* [Text excerpt]
------------

Mila Hughes
Coventry Socialist Students
As the capitalist system continues to lumber from crisis to crisis, with many countries plagued by inflation, poverty, and war, there has been a renewed interest in the two most significant events from human history that saw the complete overthrow of capitalism and landlordism by huge mass movements – the Russian and Chinese Revolutions of 1917 and 1949. From studying the huge achievements of these two revolutions – and the reasons for the bureaucratic dictatorships that ultimately arose from them – we can draw many lessons which are vital to guiding today’s movements for socialist change.
Russia 1905-1917: A workers’ uprising
The seeds of the 1917 revolution started in the revolutionary events of 1905. After Russia’s defeat in the Russo-Japanese war of 1904-05, mass political unrest and a strike wave led by the working class spread across the Russian Empire. This was against the Tsar and the ruling class which maintained an oppressive feudal regime with no room for workers’ or peasants’ representation.

------------

* [Source data]
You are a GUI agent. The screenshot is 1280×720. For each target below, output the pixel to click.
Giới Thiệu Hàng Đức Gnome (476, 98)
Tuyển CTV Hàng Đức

------------

* [Do this]
Could you repeat, word for word, the stretch from "Mila Hughes" through "for socialist change." in the article on the Russian and Chinese Revolutions? The listing comes from a different source than the article.

* [Finished task]
Mila Hughes
Coventry Socialist Students
As the capitalist system continues to lumber from crisis to crisis, with many countries plagued by inflation, poverty, and war, there has been a renewed interest in the two most significant events from human history that saw the complete overthrow of capitalism and landlordism by huge mass movements – the Russian and Chinese Revolutions of 1917 and 1949. From studying the huge achievements of these two revolutions – and the reasons for the bureaucratic dictatorships that ultimately arose from them – we can draw many lessons which are vital to guiding today’s movements for socialist change.